Ok, ok, some brief thoughts on the articles and video content for Thing 2 of the North Texas 23 Things....
1) Video, Stephen Abram, who is Vice-President of Innovation at Sirsi-Dynix.
Lots of glittering generalities; does some name dropping, but unless you know what he's talking about re: the dropped names, and are "in the know", you are left asking yourself, whiskey tango foxtrot, over? Guess I have to google that stuff to learn more of the context.
3) Read this webpage about Web 2.0 (link)
Good overview of Web 2.0, though no specific mention of the use of Web 2.0 in Libraries; this you have to infer, using your own imagination. I dunno, I guess you could "tweet" overdue notices and "your book is now in", hold-for-pick up notices; If you used an open-source ILS like Koha, I bet you could customize it to do these tweets automatically rather than make a circ clerk do it manually. There, how's that for Lib 2.0 thinking and innovation? But I'm just a dumb Aggie, what do I know...

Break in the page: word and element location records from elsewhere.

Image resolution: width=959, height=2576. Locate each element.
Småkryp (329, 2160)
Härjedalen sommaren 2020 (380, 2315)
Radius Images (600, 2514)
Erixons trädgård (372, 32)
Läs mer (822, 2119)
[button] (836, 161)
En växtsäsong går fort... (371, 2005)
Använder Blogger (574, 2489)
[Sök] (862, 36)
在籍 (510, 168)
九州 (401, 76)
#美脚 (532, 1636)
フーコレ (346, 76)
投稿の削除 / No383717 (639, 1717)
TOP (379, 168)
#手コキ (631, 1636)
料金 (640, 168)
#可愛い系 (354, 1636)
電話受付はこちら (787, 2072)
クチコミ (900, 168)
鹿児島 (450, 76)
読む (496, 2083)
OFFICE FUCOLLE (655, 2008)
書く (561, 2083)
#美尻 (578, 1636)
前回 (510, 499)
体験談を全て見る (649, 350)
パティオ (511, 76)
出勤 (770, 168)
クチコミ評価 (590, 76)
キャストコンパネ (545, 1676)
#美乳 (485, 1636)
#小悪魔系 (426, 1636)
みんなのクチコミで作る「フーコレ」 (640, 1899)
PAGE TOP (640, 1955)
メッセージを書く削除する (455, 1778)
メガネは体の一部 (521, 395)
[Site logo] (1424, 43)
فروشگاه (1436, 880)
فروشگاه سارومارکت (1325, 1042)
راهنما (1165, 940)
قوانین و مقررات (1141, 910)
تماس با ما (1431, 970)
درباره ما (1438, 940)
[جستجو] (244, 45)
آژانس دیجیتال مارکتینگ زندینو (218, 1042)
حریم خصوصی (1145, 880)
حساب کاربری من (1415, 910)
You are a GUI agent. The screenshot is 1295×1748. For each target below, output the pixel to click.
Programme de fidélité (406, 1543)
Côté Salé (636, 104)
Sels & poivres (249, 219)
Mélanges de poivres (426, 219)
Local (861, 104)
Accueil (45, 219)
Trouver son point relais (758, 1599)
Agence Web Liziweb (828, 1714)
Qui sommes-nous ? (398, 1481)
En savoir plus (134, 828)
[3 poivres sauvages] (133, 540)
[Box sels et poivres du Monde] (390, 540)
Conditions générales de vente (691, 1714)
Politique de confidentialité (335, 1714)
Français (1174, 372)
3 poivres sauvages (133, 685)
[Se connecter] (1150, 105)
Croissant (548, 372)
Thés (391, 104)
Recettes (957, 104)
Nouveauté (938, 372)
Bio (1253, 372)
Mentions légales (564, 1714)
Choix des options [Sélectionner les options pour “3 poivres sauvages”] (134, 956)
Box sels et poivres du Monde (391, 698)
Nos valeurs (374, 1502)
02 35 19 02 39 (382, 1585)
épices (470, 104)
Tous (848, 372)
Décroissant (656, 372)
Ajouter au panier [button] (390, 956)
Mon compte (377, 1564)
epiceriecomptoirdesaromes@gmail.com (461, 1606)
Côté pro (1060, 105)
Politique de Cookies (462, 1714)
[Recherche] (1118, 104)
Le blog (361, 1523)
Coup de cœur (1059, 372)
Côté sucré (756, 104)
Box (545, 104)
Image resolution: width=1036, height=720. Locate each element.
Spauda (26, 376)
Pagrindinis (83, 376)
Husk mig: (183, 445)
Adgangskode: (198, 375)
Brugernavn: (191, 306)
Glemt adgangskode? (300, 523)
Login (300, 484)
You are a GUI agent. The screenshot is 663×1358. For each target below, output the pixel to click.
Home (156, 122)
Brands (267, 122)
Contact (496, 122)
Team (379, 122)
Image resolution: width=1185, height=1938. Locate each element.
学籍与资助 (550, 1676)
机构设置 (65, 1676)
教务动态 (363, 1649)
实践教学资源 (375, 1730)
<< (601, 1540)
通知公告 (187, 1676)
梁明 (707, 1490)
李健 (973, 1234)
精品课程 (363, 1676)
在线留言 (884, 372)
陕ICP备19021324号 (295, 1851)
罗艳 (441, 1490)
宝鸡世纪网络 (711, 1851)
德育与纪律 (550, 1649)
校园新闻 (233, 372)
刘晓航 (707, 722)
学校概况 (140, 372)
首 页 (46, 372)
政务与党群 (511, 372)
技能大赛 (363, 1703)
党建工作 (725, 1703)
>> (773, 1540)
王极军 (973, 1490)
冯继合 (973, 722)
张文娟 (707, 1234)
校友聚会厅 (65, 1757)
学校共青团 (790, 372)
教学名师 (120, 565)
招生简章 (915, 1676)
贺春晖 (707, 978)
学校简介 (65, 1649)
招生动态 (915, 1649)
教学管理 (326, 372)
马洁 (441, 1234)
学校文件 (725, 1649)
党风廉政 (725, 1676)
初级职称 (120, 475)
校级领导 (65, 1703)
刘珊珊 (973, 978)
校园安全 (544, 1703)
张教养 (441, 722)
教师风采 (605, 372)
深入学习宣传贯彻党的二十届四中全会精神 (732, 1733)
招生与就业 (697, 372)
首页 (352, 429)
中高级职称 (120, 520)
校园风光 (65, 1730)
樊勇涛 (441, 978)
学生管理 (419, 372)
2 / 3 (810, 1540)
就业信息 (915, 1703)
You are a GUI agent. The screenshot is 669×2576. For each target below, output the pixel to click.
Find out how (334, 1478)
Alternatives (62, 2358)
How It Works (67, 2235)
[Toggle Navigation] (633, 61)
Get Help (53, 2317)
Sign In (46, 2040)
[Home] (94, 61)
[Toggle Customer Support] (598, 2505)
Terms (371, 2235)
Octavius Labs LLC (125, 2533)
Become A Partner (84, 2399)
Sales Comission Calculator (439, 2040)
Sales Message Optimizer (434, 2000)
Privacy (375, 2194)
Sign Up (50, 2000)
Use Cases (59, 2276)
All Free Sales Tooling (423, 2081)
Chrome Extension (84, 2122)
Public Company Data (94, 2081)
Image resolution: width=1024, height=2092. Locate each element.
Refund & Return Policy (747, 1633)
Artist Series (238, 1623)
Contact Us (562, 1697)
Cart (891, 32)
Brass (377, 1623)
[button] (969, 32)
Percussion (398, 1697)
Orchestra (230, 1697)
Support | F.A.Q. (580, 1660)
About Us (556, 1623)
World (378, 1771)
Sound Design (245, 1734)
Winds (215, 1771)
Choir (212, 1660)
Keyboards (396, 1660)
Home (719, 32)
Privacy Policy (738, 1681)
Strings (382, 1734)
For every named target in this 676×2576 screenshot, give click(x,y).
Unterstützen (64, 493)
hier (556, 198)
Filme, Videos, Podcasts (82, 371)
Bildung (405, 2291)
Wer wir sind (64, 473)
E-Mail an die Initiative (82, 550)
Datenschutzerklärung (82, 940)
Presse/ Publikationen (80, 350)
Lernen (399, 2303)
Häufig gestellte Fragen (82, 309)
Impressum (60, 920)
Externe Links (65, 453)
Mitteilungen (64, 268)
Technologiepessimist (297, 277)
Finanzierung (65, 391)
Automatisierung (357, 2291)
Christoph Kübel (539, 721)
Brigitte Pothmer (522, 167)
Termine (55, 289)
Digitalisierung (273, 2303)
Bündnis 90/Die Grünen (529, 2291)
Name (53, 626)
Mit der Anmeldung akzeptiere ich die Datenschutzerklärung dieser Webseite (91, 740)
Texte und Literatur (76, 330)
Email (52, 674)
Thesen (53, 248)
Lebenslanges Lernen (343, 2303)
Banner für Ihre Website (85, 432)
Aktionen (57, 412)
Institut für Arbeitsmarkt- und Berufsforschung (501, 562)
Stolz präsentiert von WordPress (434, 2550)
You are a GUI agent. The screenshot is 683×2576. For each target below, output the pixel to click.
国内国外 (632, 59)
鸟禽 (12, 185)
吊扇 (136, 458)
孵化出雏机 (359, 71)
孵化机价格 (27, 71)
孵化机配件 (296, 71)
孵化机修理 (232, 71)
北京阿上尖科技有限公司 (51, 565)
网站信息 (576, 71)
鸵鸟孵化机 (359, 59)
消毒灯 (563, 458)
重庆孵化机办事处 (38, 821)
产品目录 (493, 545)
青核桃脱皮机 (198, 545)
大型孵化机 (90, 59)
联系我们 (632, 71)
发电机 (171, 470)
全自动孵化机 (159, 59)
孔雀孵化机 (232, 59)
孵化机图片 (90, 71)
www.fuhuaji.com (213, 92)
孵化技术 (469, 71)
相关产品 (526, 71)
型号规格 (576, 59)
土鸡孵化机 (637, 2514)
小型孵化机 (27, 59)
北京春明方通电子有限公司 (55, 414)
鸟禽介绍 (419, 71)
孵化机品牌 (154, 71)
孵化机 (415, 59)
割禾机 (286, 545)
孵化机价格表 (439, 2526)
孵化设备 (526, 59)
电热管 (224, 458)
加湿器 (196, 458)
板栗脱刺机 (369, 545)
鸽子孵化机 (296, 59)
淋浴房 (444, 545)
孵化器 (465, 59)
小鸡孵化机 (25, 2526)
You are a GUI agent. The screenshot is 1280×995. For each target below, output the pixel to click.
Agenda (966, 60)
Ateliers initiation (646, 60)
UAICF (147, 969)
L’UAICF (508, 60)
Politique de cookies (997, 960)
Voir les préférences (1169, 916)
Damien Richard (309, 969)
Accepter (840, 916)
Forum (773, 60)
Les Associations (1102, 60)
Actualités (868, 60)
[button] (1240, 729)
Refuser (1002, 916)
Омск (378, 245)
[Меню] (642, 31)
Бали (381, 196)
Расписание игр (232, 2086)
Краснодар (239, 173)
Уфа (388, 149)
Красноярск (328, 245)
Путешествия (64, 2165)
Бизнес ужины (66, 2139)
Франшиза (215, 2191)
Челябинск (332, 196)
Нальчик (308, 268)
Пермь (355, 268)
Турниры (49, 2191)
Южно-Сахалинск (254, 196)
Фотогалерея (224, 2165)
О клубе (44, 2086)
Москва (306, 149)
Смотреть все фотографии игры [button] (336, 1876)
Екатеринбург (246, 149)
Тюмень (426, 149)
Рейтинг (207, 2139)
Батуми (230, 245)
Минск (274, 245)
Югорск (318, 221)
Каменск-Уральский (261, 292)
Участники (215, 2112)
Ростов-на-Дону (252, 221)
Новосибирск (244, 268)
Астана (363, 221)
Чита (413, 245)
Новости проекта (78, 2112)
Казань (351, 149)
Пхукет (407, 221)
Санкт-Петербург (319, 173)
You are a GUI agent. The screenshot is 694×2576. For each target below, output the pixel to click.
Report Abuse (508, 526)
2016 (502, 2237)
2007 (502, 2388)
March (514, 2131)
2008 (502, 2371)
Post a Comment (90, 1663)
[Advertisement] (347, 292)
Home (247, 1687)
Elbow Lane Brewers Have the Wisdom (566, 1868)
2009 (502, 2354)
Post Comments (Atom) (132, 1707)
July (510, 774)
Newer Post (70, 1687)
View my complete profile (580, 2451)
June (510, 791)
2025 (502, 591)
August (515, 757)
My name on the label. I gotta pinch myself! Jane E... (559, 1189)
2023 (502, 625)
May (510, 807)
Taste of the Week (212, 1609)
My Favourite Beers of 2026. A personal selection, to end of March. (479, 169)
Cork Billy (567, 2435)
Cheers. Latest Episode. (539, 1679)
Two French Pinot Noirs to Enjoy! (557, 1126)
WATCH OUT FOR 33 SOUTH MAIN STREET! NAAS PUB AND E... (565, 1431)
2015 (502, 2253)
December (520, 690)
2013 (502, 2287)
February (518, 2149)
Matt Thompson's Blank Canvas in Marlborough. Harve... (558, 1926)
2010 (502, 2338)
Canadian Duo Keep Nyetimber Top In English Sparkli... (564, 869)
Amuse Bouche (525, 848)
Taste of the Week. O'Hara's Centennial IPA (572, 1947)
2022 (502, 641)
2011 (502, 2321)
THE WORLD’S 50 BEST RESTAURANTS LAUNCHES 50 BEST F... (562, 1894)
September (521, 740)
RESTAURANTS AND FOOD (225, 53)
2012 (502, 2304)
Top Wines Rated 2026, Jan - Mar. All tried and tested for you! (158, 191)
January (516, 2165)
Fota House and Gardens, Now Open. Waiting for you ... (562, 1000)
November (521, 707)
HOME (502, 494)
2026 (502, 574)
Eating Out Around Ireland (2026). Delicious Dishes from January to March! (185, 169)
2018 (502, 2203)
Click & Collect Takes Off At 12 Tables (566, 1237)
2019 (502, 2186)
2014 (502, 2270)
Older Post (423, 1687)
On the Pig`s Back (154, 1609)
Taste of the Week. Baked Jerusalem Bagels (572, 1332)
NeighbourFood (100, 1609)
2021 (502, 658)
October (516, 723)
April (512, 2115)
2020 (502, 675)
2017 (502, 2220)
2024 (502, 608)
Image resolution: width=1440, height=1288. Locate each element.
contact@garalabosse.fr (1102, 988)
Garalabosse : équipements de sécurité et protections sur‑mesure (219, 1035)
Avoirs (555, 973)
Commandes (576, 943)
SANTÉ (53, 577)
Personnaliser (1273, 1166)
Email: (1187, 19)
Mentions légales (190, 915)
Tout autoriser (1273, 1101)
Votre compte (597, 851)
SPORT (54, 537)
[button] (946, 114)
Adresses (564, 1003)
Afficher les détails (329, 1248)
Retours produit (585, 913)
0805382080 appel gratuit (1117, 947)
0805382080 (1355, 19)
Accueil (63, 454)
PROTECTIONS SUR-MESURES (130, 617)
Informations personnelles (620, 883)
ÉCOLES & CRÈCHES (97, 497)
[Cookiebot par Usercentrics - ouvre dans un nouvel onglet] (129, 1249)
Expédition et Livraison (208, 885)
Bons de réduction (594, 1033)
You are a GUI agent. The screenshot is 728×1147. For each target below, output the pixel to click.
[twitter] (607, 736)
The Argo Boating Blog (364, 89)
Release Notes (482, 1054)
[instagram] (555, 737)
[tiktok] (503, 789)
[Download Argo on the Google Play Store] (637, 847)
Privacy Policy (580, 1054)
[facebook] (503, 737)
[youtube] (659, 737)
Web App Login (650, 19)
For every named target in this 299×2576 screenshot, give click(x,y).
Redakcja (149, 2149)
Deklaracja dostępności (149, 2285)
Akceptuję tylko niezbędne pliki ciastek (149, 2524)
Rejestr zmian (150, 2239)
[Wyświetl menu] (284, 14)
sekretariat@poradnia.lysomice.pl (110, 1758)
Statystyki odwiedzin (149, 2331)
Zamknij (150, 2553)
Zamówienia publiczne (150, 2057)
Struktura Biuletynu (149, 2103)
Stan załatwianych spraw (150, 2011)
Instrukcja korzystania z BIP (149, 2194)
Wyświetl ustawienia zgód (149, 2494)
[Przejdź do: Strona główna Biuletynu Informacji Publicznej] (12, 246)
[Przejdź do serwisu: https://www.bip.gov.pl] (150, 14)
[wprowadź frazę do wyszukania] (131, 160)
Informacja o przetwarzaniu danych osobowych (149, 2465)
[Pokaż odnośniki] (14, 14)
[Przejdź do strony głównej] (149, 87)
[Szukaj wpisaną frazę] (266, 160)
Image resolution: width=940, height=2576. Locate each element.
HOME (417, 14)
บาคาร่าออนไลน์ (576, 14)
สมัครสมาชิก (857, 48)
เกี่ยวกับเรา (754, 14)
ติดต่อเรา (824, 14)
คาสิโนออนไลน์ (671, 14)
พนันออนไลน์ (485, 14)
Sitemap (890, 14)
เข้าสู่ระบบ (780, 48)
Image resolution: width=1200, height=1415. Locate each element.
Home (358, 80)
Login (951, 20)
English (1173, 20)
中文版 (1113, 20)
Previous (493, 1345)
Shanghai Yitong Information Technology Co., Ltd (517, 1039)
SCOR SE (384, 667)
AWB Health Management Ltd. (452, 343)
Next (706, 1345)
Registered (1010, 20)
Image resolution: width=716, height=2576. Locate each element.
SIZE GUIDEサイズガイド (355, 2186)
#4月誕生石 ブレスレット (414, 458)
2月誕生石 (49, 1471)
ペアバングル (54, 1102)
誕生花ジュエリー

4) Watch the video on this page (link)
Yeah, it was pretty good, but at the end I found myself asking, in German, "Na, und?" (Yes, and...?); Tried to "think about Lib 2.0" as I watched, as the frame for the link suggests, but came up kinda blank. I also dispute its characterization of text vs. digital text just a little bit. "Regular Text is linear"; uh, no, it doesn't have to be. I was doing "hypertext" linking with my World Book Encyclopedia set as a young lad in the early 1980s, jumping from article to article as this and that caught my fleeting interest. I was reading "Which Way?" Books long before Hypertext started; Back in graduate school I laughed at "hypertextuality" in a PoMo course and even bought my professor a cheap paperback copy of a YA "Which way?" book and plopped it on his desk and said "there---Hypertextuality. Direct your own narrative. Not new."
Since I've already read 3 outta 4, I'll go ahead and read the essay @ #2, and comment on it in a separate post a bit later on.